A consortium of Indian and Danish research institutions are currently working to make tomorrow’s electric power grid intelligent and green. This technology points to the future, but Indo-Danish collaboration in the field of science and technology has a long history. In fact, more than two centuries ago Indians and Danes carried out electric experiments together in Tranquebar (Tharangambadi) on the Coromandel Coast.
In late April 1810, electrical sparks flew under the shady trees in the garden of the Danish-Halle Mission outside the walls of Tranquebar. The mission doctor Johann Gottfried Klein was working with the Brahmin Soobrow, a leading scholar of the princely court of Tanjore (Thanjavur), to carry out experiments in physics with an electricity machine. They had already made other experiments with an air pump and a ‘chemical apparatus’. Electricity dominated natural philosophy in the late eighteenth century and at the turn of the nineteenth, and this was why the ruler of Tanjore, Raja Serfoji II, had sent Soobrow to Tranquebar.

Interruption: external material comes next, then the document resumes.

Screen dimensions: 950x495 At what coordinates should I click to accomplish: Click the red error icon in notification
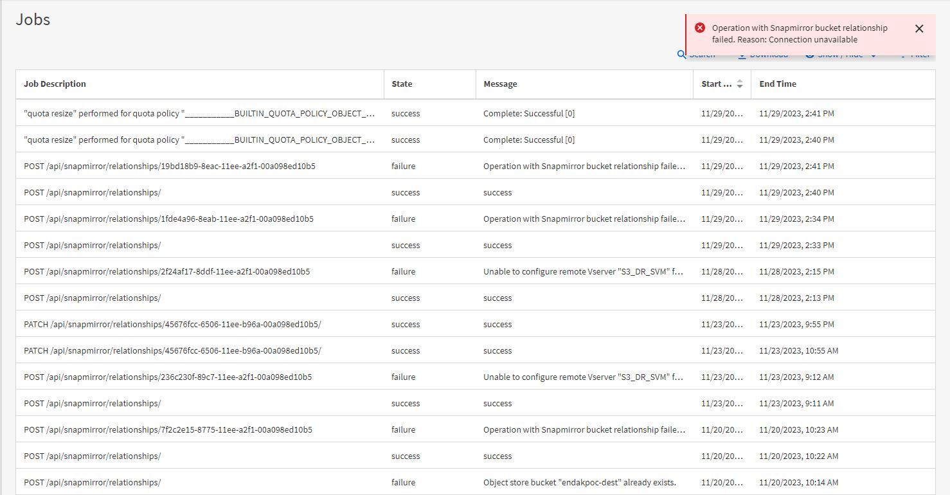[x=700, y=28]
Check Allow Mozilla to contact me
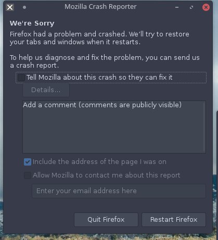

In the first decades of the nineteenth century, Raja Serfoji II made Tanjore a South Indian centre of science. He created a number of institutions to facilitate the production and dissemination of new and useful knowledge for the benefit of his subjects. Among the institutions were botanical gardens, a menagerie of rare animals, a pharmacy, libraries, printing presses, schools and a college. Scientific networks were extremely important in the process of making these institutions and one of these networks included an older centre of science in the south: Tranquebar.
Tranquebar had been a local south Indian hub of science since the first part of the eighteenth century. When it was most active in the period c. 1768-1813, it contained a range of scientific institutions including botanical gardens, an astronomical and meteorological observatory, a scientific society, collections of specimens of botany, zoology and entomology, collections of books and manuscripts, and schools. The most important and enduring institution in these scientific pursuits was the Lutheran Danish-Halle Mission, yet the Danish-Norwegian state and the Moravian Mission were also active participants.

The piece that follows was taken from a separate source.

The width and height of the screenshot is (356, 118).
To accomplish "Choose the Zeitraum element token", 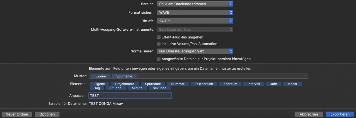I will click(x=230, y=84).
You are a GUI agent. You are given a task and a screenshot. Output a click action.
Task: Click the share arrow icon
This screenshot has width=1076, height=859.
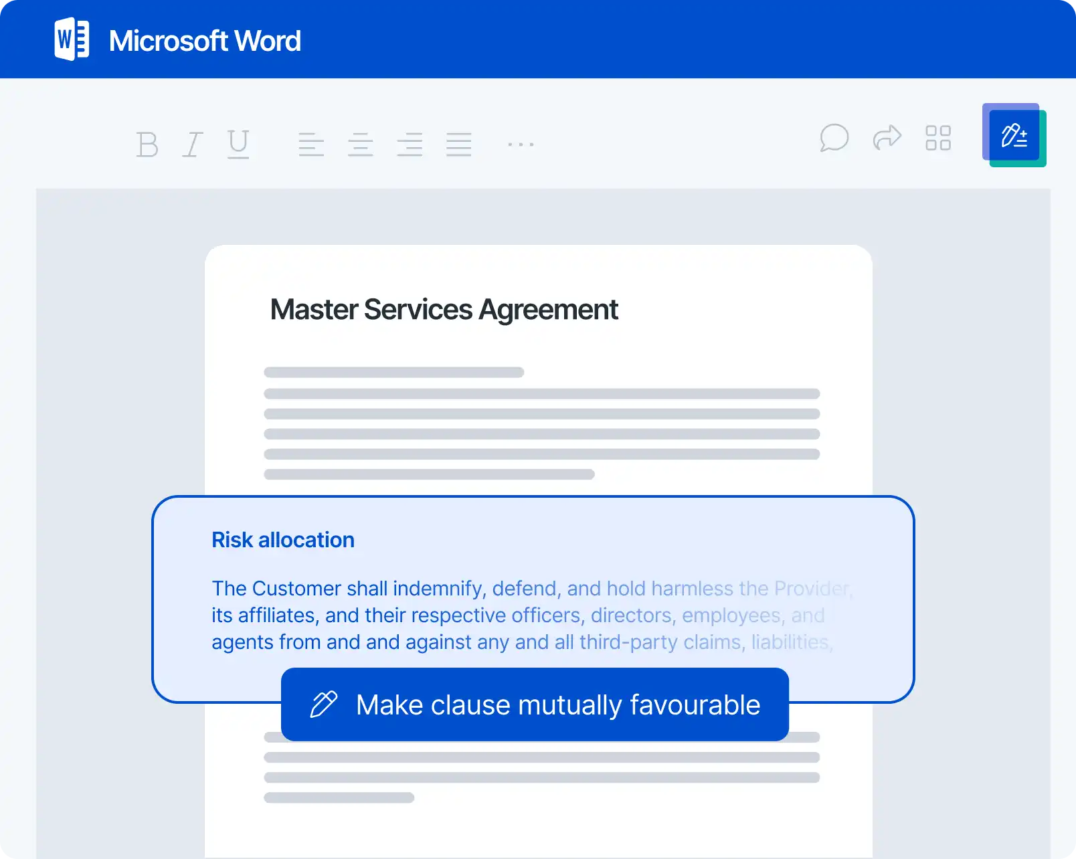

It was because of the shared interests of Tanjore and Tranquebar in science, education and enlightenment that Soobrow was sent to work with Dr Klein in the Mission Garden. Thus, the Brahmin came to personify the continuous exchange of scientific information, practical skills and objects that moved between and via the two centres; a steady stream of books, plants, animals, scientific apparatus, manuscripts, collectors, gardeners, doctors etc.
And so, when Indian and Danish researchers today work together to distribute electricity in more sustainable ways they continue a long tradition of fruitful exchanges and mutual inspiration.